# [WHAT THE TASK ASKS]
Copy the records below in full and leave every image out of the copy.

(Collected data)

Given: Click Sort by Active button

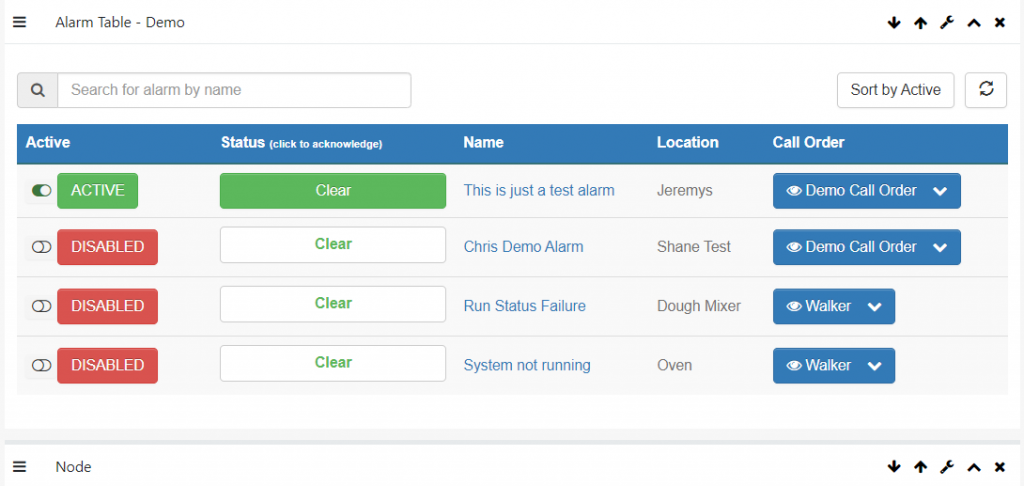Looking at the screenshot, I should (895, 89).
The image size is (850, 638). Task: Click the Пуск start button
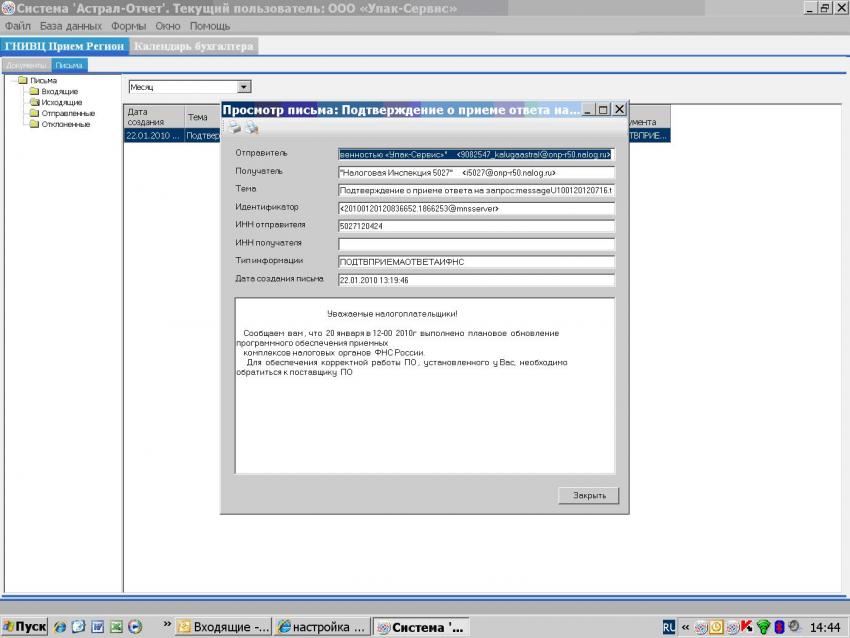point(25,627)
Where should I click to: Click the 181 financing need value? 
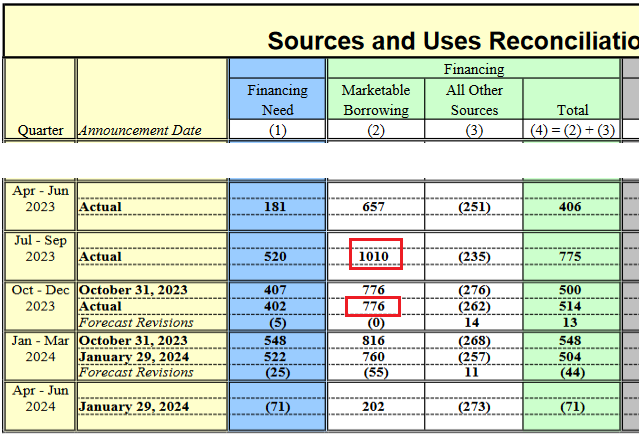click(x=277, y=207)
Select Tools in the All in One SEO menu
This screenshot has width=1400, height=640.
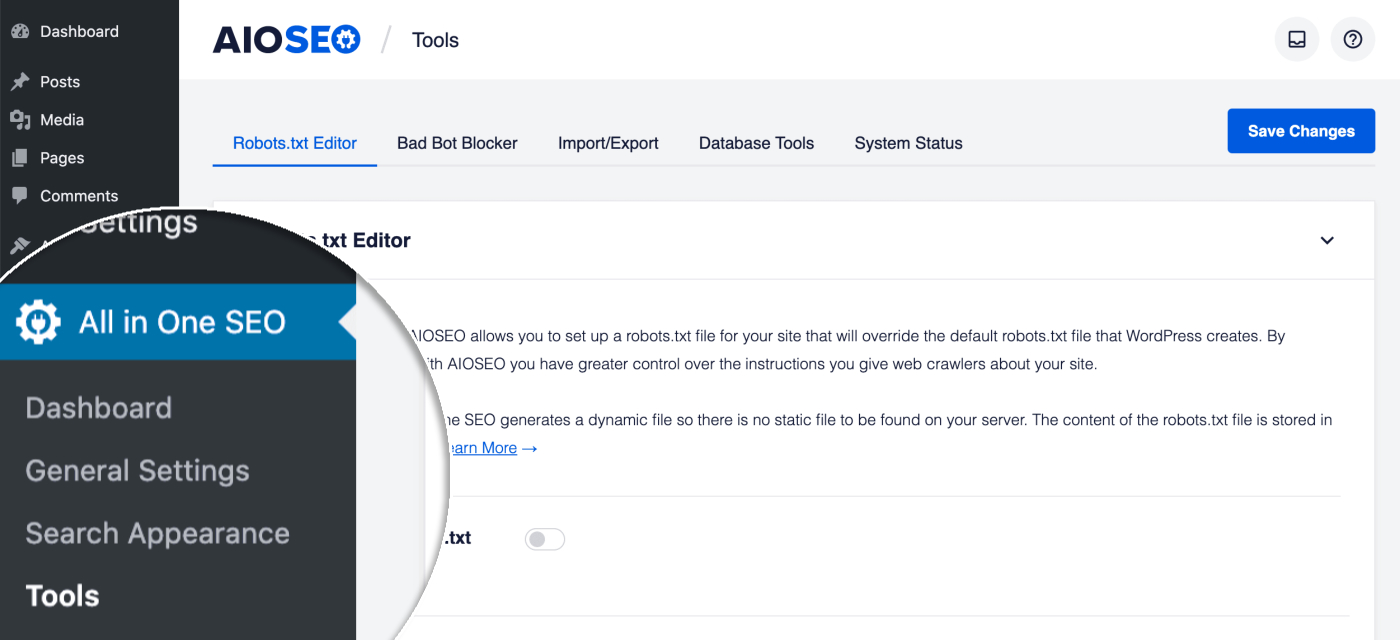tap(62, 595)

# [YOUR RESPONSE]
Given: Click Sort by Active button

Looking at the screenshot, I should (895, 89).
The image size is (850, 638). Task: Click the Пуск start button
point(25,627)
Where should I click to: Click the 181 financing need value? 
click(x=277, y=207)
Select Tools in the All in One SEO menu
This screenshot has width=1400, height=640.
tap(62, 595)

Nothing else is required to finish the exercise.